:: TEKS BACAAN ::
Lima Belas Komunitas Adat di Indonesia Berkunjung ke Kajang Bulukumba



KOMUNITAS ADAT. Bupati Bulukumba AM Sukri Sappewali (keempat dari kanan) foto bersama beberapa panitia dan peserta Workshop Penguatan Lembaga Adat, yang dibuka secara resmi oleh Bupati AM Sukri Sappewali, di Hotel Agri, Selasa 3 Desember 2019. (ist)

 



-------
Rabu, 04 Desember 2019


Lima Belas Komunitas Adat di Indonesia Berkunjung ke Kajang Bulukumba


BULUKUMBA, (PEDOMAN KARYA). Sebanyak 15 komunitas atau lembaga adat dari berbagai daerah di Indonesia berkunjung ke kawasan adar Ammatoa, Kajang, Bulukumba, 03-04 Desember 2019.

Kedatangan mereka difasilitasi oleh Kementerian Pendidikan dan Kebudayaan melalui Direktorat Jenderal Kebudayaan melalui Workshop Penguatan Lembaga Adat, yang digelar di Hotel Agri Bulukumba, Selasa, 03 Desember 2019, yang dilanjutkan dengan kunjungan ke kawasan adat Ammatoa, Kajang, Bulukumba.

Mereka berkunjung untuk melihat langsung proses dan implementasi Perda Nomor 9 Tahun 2015, tentang Pengukuhan, Pengakuan Hak dan Perlindungan Hak Masyarakat Hukum Adat Ammatoa Kajang.

Ketua Panitia, Ratna Yunnarsih, mengatakan, dipilihnya Kabupaten Bulukumba, karena dinilai lebih progresif dalam penyusunan regulasi Perda terkait lembaga adat, khususnya Adat Ammatoa Kajang.

Selama dua hari peserta workshop mengikuti sejumlah materi di hari pertama, dan hari kedua mengunjungi kawasan Adat Ammatoa Kajang dan akan berdiskusi langsung dengan pemimpin adat Ammatoa serta pemangku adat lainnya.

“Melalui kegiatan ini kita akan mengenalkan praktek-praktek, baik terkait upaya perlindungan masyarakat adat, maupun upaya-upaya pemberdayaan masyarakat adat yang telah berlangsung di Kabupaten Bulukumba,” ungkap Ratna, pada acara pembukan Workshop Penguatan Lembaga Adat, yang dibuka secara resmi oleh Bupati AM Sukri Sappewali, di Hotel Agri, Selasa 3 Desember 2019.

Melalui workshop dan kunjungan ke kawasan adat Ammatoa Kajang, diharapkan dapat diadopsi oleh daerah-daerah lain, khususnya yang diundang menjadi peserta workshop, yang saat ini juga dalam proses penyusunan regulasi kelembagaan adat, termasuk implementasinya di daerah masing-masing.

:: DATA YANG DIBERIKAN ::
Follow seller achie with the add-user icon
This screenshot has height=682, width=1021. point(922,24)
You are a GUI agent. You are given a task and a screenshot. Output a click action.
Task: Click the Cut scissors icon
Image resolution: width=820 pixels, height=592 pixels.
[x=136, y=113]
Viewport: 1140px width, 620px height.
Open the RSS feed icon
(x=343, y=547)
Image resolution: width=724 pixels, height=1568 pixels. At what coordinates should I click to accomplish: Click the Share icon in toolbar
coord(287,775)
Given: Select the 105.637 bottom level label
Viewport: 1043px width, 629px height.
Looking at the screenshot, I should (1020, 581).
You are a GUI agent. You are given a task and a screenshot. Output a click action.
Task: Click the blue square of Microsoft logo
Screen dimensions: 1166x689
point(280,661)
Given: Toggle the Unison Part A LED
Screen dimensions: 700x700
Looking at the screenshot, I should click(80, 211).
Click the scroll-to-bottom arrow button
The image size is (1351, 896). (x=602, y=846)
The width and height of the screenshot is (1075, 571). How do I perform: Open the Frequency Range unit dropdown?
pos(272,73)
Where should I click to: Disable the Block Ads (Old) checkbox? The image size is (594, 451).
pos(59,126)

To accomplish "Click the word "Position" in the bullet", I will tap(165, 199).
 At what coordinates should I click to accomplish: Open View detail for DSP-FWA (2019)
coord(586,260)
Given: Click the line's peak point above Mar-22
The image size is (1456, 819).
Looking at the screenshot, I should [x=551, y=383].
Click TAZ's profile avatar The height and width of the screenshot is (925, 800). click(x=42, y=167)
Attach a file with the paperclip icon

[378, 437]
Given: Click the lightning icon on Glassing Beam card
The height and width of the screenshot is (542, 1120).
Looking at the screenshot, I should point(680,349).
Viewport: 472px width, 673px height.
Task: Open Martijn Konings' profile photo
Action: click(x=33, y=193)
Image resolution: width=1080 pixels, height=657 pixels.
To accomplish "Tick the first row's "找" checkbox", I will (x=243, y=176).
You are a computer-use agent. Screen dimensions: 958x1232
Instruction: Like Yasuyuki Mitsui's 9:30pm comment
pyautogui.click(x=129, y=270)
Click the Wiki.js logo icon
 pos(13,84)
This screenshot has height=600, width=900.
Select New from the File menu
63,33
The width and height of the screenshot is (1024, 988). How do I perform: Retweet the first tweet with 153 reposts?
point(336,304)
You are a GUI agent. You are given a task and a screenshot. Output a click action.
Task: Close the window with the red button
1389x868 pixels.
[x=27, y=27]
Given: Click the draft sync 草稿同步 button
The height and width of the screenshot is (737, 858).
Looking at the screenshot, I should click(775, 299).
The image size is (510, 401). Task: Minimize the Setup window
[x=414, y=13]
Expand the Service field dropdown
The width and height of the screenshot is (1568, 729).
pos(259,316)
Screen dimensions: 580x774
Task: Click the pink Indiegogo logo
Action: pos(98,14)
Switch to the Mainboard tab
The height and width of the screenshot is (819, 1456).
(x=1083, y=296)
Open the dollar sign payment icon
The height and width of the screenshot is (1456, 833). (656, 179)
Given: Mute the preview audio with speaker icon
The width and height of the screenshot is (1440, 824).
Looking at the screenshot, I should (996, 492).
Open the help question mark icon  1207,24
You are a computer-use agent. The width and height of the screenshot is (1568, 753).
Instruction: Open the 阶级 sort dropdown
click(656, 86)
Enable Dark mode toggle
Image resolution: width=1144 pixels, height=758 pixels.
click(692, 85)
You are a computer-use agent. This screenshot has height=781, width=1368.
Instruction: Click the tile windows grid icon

:: DESKRIPSI TUGAS ::
Tulis ulang bagian teks bacaan mulai dari "Melalui workshop dan" sampai dengan "di daerah masing-masing.", dan ganti "diadopsi" dengan "ditiru".

:: JAWABAN LATIHAN ::
Melalui workshop dan kunjungan ke kawasan adat Ammatoa Kajang, diharapkan dapat ditiru oleh daerah-daerah lain, khususnya yang diundang menjadi peserta workshop, yang saat ini juga dalam proses penyusunan regulasi kelembagaan adat, termasuk implementasinya di daerah masing-masing.